Having lost this battle, the engineers were left the night before the launch
to argue on much narrower grounds, and with an extreme paucity of data, that
the launch was unsafe at the prevailing temperature even if it wasn't at a
more usual temperature. (Even today it's not clear to me how big this effect
was - remember that the expansion rate of the O-ring was insufficient to deal
with the opening rate of the joint at _any_ temperature.) Once again they were
overruled, and the rest is history.

It's possible to argue that the engineers should have brought all the data
they had to bear and attempted to relitigate the safety of the entire booster
design the night before the launch. (I think Tufte's case in _Visual
Explanations_ basically boils down to this.) But it's not at all clear that
this would have been successful, or even permitted.

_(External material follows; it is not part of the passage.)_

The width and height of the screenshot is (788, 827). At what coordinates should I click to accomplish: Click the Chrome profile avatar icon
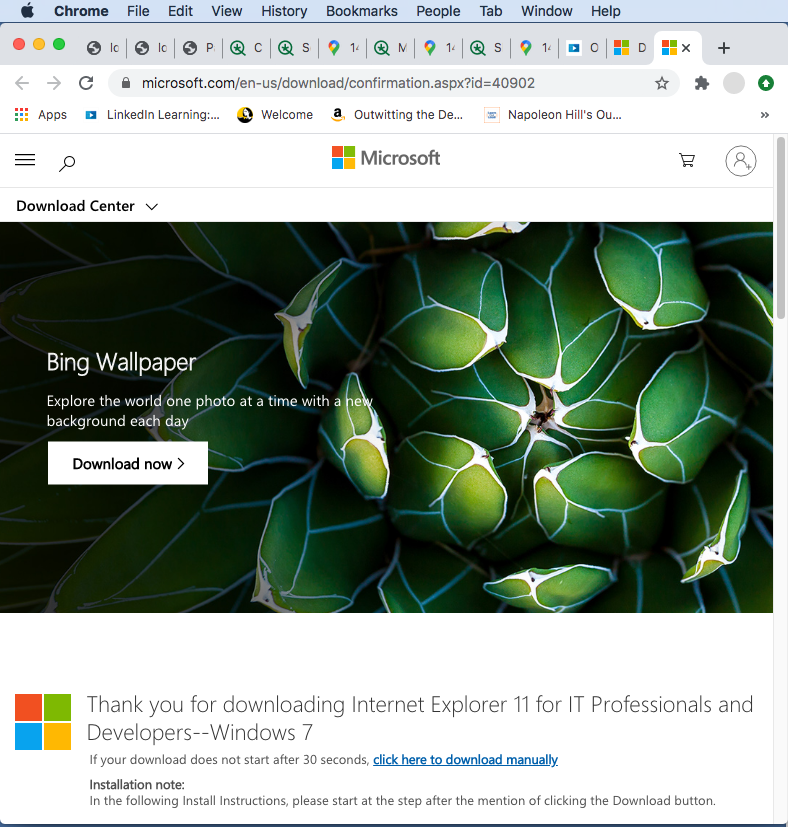734,83
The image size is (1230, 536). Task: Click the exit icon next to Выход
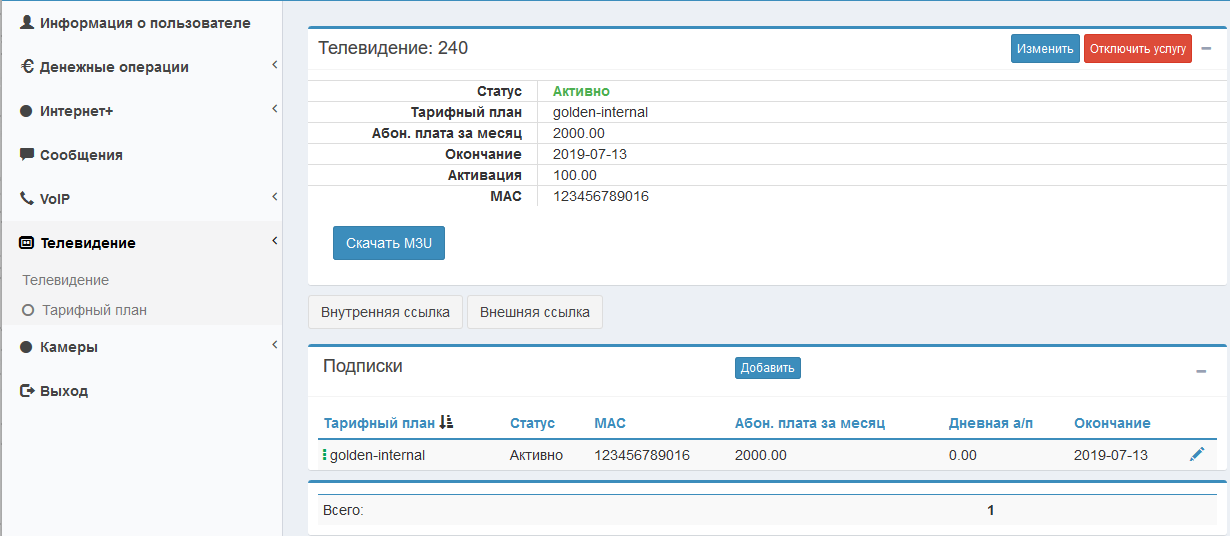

You're correct that _Challenger_ would likely have escaped but for the
windshear. I'm almost certain, however, that recovery of a booster with the
_entire_ O-ring burned through for the first time would have have prompted
some kind of action. Whether that would have lead to a complete redesign or
just launch temperature restrictions that would have only delayed rather than
prevented a catastrophic failure, we'll never know.